In the entries below, find each line with the word "Внутренние" and pull it out.

Start of Block

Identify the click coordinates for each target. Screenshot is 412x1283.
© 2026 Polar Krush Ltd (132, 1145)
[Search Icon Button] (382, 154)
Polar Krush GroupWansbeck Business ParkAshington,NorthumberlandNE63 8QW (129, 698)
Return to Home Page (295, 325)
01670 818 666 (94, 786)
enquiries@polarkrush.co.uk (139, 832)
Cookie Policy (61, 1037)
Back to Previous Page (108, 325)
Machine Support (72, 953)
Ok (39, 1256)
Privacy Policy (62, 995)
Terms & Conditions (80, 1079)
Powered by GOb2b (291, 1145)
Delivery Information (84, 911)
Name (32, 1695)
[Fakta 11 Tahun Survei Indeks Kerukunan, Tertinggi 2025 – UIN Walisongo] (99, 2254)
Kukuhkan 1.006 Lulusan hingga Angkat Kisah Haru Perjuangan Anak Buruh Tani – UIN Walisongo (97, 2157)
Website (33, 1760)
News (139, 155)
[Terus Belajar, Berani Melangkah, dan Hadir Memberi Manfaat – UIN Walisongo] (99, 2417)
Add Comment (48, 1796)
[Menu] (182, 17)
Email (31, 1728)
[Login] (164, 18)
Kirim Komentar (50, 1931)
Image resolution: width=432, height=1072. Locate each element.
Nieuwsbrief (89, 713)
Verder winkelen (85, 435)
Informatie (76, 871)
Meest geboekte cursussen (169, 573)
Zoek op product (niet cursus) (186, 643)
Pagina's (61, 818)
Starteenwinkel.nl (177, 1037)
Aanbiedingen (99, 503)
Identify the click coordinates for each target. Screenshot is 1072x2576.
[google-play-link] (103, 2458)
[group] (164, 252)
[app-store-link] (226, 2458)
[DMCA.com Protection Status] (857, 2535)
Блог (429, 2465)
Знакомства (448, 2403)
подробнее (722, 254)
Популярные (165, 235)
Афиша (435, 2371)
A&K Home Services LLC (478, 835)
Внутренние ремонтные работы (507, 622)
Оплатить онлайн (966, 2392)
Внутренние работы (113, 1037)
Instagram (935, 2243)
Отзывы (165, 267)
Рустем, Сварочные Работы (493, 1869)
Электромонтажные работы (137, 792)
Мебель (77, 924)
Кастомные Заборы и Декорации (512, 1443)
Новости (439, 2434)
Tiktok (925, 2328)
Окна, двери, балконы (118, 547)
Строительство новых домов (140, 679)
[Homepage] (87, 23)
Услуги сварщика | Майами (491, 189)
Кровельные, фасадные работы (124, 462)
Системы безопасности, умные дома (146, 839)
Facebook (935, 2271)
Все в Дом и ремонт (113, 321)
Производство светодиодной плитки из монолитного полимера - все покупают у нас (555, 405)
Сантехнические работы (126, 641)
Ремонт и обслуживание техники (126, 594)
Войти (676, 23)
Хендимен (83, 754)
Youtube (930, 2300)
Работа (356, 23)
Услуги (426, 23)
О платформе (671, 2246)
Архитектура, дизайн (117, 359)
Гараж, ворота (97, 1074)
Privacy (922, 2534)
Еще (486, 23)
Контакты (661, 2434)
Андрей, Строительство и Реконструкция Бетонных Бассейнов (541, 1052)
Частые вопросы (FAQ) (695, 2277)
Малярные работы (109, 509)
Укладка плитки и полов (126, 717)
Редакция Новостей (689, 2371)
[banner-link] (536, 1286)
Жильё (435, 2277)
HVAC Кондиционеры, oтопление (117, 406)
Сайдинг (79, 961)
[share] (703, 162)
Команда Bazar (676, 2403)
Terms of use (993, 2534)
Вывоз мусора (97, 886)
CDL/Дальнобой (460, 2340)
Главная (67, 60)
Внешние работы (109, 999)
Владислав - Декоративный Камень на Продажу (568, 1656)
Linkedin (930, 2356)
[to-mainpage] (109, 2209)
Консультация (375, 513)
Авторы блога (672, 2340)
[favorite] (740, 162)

End of Block

Answer to the problem ▸
Внутренние ремонтные работы (507, 622)
Внутренние работы (113, 1037)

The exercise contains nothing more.